莫惜欢和花血牙顺利逃出莫府,沿着宣阳城中心大道,向北城门疾奔而去。
正值半夜,大街上鸡犬不鸣,空无一人。
两人来到中途,远处的城墙轮廓,已经隐隐可见。
出了城,外面就是广阔天地,浪迹天涯!
然而,就在这时。
窸窣的脚步声,密匝的马蹄声,盔甲的摩擦声……
从后方传来,迅速逼近了!
两人同时停步,缓缓回头,心里都是一沉。
果然,玄城和玉愁生,追上了他们!
玄城身后,率领着上千名北境士兵。
金戈铁马,浩浩荡荡,挤满整条大街。
只为诛杀惜花!
“哼,真是可悲。”
花血牙看到这阵仗,讽笑一声:
“昨日还是生死同袍,今日就成了眼中之钉。”
“玄城这个人,还真是名副其实的,北境白眼狼啊。”
莫惜欢淡淡接话:
“只许将军战沙场,不许将军见白头。”
“称帝以后,先杀开国功臣,再正常不过。”
说话间,玄城身骑黑马,已经缓缓踏出,冷冷开口:
“莫五公子,西域圣子,这么快又见面了。”
“……”
玉愁生骑着白马,伫立在原地。
他眉宇紧蹙,充满痛楚,并没有跟随玄城出列。
花血牙冷声反问:
“我们何罪之有,你要斩杀殆尽?”
“你们没有罪。”
玄城的回答倒是坦诚:
“可惜,既生瑜,何生亮。”
“一座山容不下两头虎,一个天下容不得两个王。”
“谁稀罕与你争夺天下?”
花血牙隐怒,愤然反击:
“我们本就准备明日出城,远离纷争,周游山河。”
“你知不知道,莫惜欢只剩三年……”
“花血牙。”
莫惜欢平静的打断。
“威胁一日不除,君王一日不可安睡。”
“就算我只剩三天寿命,对玄城而言,也是要当场诛灭的。”
“所以,你不必再与他多言。”
“……”
花血牙只能咬咬牙,不再说话。
“你们有此觉悟,再好不过。”
玄城也不客气,凉薄一笑:
“那就,永别了。
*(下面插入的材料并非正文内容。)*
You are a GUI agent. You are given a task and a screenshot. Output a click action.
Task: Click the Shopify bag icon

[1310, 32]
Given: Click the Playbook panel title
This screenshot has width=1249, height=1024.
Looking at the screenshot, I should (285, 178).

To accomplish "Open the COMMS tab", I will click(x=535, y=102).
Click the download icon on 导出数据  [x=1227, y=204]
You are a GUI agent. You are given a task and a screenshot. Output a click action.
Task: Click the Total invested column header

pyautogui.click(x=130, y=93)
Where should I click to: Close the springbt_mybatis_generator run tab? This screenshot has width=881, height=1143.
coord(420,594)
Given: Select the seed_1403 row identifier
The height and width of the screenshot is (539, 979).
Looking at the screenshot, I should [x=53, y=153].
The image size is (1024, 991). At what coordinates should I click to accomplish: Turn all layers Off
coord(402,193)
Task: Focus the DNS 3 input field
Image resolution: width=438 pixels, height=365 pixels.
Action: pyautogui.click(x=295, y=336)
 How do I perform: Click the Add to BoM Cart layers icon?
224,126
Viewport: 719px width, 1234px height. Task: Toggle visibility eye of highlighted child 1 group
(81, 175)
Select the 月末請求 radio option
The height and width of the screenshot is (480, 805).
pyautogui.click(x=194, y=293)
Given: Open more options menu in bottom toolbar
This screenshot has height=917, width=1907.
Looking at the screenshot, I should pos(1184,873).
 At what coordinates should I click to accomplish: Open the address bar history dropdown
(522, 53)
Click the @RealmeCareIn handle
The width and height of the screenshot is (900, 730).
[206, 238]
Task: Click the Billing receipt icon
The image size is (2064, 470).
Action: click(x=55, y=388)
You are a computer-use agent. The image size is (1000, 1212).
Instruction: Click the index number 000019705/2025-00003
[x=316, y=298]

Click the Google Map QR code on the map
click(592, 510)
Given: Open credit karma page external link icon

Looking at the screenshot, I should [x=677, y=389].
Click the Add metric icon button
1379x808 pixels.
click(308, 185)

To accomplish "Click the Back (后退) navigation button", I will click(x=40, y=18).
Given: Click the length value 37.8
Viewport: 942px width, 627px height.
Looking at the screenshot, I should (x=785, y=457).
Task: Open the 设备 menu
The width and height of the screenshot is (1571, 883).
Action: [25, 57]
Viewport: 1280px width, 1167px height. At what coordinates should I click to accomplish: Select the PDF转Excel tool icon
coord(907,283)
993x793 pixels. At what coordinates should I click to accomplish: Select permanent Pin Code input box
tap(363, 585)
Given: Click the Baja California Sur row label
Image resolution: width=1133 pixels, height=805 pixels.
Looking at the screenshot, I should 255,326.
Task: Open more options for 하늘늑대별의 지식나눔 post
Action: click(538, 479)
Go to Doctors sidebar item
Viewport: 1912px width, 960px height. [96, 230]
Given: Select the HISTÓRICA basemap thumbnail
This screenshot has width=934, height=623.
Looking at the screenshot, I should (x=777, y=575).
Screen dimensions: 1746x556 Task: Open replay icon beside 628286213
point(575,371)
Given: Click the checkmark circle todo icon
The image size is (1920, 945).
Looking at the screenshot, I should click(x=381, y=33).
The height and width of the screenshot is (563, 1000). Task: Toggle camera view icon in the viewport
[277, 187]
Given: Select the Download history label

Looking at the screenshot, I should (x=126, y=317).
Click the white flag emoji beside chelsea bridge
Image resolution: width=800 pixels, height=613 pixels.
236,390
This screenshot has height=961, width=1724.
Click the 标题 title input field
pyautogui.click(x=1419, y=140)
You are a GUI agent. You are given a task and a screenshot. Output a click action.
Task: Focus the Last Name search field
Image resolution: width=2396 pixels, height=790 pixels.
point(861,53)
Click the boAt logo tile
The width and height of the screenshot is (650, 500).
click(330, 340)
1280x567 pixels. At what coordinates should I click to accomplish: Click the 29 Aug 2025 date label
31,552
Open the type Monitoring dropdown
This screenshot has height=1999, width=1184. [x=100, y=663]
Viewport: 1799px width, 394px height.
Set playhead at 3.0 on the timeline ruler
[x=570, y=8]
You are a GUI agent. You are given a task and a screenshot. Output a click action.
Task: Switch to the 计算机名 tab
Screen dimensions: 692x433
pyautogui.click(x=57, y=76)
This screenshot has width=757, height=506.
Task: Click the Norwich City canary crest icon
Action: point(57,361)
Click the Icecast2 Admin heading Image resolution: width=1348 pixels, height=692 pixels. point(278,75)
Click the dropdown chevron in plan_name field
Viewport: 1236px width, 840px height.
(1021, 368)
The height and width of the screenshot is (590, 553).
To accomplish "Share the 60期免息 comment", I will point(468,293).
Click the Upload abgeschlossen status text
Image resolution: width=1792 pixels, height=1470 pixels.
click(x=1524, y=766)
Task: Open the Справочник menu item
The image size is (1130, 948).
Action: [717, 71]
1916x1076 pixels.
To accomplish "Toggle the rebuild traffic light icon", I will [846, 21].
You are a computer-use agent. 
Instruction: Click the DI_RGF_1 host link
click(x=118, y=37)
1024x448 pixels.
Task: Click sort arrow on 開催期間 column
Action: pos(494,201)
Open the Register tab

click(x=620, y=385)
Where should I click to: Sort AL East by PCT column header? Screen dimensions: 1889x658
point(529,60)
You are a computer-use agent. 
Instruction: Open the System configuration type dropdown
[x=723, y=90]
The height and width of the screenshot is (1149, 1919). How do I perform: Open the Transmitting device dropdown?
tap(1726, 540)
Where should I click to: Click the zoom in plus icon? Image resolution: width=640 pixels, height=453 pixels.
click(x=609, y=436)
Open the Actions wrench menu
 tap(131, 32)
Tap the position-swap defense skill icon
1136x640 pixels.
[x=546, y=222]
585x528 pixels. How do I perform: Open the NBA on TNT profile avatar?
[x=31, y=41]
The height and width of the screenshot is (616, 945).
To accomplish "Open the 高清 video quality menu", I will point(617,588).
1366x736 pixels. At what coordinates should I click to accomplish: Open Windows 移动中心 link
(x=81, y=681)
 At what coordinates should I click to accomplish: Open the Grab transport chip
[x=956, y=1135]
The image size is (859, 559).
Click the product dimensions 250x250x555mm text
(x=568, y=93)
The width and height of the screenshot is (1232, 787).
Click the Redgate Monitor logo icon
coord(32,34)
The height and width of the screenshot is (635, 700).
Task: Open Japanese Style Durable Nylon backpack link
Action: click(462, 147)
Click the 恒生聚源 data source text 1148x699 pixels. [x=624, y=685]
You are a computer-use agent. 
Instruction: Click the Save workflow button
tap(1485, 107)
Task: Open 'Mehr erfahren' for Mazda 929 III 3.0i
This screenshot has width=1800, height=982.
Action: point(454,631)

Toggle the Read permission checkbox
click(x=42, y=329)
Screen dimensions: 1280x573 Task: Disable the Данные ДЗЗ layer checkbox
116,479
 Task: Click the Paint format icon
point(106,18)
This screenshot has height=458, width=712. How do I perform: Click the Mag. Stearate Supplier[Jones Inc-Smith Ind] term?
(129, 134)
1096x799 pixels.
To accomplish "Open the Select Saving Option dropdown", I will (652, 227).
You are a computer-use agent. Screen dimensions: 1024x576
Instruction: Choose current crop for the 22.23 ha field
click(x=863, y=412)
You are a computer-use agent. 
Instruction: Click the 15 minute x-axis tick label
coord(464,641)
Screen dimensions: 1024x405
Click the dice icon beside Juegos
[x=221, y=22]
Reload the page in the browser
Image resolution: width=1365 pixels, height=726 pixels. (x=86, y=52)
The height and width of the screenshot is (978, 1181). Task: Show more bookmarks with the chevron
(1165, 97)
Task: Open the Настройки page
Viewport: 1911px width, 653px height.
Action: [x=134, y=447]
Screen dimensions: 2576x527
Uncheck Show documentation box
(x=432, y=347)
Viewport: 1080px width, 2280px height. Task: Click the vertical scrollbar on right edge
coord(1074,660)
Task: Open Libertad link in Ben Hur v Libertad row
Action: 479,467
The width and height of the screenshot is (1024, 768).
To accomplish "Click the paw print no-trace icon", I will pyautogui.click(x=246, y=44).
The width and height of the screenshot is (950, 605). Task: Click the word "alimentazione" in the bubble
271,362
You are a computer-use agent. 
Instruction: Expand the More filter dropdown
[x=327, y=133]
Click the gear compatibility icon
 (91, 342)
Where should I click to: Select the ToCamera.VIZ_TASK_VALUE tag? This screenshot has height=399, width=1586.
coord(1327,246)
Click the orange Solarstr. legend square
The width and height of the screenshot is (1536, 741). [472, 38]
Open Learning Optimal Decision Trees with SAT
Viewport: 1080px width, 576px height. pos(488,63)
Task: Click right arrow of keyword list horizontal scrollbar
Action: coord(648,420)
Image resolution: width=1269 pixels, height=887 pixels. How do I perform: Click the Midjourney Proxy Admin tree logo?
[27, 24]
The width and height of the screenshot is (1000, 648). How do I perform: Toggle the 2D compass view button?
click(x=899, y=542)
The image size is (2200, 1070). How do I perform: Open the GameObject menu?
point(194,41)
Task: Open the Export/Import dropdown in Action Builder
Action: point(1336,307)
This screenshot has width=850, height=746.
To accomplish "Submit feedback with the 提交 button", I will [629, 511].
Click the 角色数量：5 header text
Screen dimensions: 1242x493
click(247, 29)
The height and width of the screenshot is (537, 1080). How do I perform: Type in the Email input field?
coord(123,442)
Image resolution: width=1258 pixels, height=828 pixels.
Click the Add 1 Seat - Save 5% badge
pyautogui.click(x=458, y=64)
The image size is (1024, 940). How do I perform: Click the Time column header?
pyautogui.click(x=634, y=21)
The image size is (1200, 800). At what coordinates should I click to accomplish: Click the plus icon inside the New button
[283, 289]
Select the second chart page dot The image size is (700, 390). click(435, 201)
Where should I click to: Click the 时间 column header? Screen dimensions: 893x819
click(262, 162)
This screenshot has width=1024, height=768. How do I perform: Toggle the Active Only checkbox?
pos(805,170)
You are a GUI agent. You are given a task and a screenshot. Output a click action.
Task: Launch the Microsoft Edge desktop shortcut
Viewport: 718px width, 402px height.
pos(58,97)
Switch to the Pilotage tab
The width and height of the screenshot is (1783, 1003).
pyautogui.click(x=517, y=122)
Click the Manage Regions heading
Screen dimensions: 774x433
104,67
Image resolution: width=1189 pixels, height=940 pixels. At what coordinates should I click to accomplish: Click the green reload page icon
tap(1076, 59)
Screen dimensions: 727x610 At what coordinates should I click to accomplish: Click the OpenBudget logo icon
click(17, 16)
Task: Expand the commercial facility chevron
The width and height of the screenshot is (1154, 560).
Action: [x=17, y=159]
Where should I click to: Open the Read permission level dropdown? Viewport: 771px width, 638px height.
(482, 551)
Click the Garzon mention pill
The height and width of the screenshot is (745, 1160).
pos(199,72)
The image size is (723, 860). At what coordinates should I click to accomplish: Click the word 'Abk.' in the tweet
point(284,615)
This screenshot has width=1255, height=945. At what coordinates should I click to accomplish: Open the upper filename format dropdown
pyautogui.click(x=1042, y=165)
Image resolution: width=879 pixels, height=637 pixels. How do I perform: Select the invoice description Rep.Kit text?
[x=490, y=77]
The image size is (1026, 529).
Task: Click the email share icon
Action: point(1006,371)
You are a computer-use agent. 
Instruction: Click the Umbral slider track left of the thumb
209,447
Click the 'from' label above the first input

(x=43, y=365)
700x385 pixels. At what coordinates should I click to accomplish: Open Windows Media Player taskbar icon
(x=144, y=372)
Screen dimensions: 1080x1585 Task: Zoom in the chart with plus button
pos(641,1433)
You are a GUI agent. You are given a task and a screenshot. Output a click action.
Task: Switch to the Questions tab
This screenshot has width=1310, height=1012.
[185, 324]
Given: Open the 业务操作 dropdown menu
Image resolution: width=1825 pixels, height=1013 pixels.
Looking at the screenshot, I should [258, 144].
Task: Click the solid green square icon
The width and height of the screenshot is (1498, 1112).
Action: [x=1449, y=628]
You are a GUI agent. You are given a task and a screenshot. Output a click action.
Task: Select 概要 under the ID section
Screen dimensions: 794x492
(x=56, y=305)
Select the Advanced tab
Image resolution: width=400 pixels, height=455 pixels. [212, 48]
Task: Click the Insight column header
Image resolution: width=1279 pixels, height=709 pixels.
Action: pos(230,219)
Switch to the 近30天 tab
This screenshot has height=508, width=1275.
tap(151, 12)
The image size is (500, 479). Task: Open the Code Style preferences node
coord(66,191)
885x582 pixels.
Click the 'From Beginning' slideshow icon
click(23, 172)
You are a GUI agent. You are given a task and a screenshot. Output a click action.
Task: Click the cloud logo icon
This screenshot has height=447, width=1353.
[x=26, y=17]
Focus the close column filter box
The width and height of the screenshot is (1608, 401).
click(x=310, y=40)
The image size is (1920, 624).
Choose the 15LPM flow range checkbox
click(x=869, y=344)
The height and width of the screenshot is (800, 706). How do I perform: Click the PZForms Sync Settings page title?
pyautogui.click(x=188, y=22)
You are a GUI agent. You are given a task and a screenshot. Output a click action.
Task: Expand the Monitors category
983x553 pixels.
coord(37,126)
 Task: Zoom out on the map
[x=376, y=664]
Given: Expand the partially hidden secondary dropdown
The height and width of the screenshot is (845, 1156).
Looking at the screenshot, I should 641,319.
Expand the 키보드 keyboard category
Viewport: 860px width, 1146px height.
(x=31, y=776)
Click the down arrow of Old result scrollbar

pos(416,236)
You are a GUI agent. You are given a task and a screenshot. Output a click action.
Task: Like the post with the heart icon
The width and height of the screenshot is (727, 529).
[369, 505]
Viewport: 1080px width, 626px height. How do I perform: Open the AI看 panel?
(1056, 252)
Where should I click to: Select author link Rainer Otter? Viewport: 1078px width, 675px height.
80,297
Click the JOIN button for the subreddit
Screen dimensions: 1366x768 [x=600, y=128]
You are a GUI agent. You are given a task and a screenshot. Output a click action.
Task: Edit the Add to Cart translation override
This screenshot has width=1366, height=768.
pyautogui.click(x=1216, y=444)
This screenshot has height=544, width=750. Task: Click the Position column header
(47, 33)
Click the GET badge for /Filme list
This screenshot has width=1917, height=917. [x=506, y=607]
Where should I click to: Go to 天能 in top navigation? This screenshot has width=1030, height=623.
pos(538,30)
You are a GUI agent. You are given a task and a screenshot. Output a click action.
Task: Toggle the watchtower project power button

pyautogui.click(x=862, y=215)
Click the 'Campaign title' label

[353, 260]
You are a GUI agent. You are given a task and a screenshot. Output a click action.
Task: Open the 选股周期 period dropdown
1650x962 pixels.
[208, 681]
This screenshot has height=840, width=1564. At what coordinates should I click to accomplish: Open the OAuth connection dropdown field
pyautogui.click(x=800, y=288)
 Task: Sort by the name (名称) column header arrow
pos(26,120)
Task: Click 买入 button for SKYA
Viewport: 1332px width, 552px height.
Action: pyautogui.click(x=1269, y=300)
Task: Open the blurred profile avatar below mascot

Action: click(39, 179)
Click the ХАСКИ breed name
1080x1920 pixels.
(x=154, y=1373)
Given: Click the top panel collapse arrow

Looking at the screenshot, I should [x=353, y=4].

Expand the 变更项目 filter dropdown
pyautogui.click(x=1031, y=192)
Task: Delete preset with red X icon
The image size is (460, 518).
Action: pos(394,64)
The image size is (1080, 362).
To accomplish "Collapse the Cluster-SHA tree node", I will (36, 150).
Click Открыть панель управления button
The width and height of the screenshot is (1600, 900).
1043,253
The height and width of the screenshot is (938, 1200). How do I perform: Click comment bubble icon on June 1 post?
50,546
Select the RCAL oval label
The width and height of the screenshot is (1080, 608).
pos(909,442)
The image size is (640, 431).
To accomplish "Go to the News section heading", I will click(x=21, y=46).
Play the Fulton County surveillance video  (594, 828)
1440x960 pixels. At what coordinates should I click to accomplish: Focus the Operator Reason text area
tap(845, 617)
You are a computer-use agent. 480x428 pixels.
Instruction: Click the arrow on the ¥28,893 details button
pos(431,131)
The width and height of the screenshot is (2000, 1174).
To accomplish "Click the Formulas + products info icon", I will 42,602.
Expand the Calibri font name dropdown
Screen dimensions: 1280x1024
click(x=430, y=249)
”
“陛下……”
后面的玉愁生实在忍不住,颤声开口。
玄城却不再耽误,抬起一只手,轻轻一挥:
“杀。”
唰啦!
北境士兵们顿时举起长枪,向前一指,像两人逼过去。
“阿鞘,你怎么说?”
莫惜欢转头看向花血牙,淡然一笑:
“战么?”
“哼。”
花血牙冷笑一声,也没说什么。
只是拔出铁剑,摆出拼死一搏的架势。
“也是,你的字典里,何曾有过怯战一词。”
莫惜欢无奈的摇摇头,也抬起铁剑,指向玄城:
“那我就舍命陪爱妻,与你一起,战至最后一刻。”
就在双方一触即发之时。
突然。
“要杀他们,先杀我们!”
一名十六七岁的花季少女,从街边快步跑来,勇敢的挡在惜花面前。
两人转头一看,双双愣住,尤其是花血牙。
因为那名少女的面容,好眼熟……
对了!
她竟是枕间楼南门的莺鸣!
“住手!放过两位公子!”
又一名六七岁的男孩,奋勇跑来,竟是李逐阳!
“你们……”
花血牙目瞪口呆。
这些孩子,曾经都被他和莫惜欢救助过。
如今,终于轮到他和莫惜欢,被这些孩子保护了!
“……”
花血牙一时无言,心情又震撼,又感动。
他们的付出,被人记住了。
未来的天下,属于这些侠肝义胆、生机勃勃的后辈。
他们真的可以……安心隐退了。
“剑下留人!”
“那两人不可杀!”
接下来,更多的人,从街道两旁鱼贯而出。
有山海王府收容的难民,有被放肆门救治的伤患。
成百上千的百姓,人头攥动,密不透风。
虽然只是一群老弱妇孺,一个个却目光炯炯,神情坚毅。
他们手拉手,组成了一道人墙,死死挡住北境大军,坚不可摧!
“北境新王,你别忘了!”
一名男子率先高呼:
“你的天下,是莫公子和花公子帮你打下的!”
其他百姓也群情激奋,纷纷应和:
“两位公子是民心的代表,苍生的福音!”
“你这北境新王,想在中原当皇帝,首先要清楚‘侠’字怎么写!”
“刁民,休得放肆!”
“敢对皇帝陛下口出诳语?!”
几个北境士兵被惹怒,高举长枪,刺向百姓。
“侠之大者,忧国为民!!”
“侠之大者,忧国为民!!”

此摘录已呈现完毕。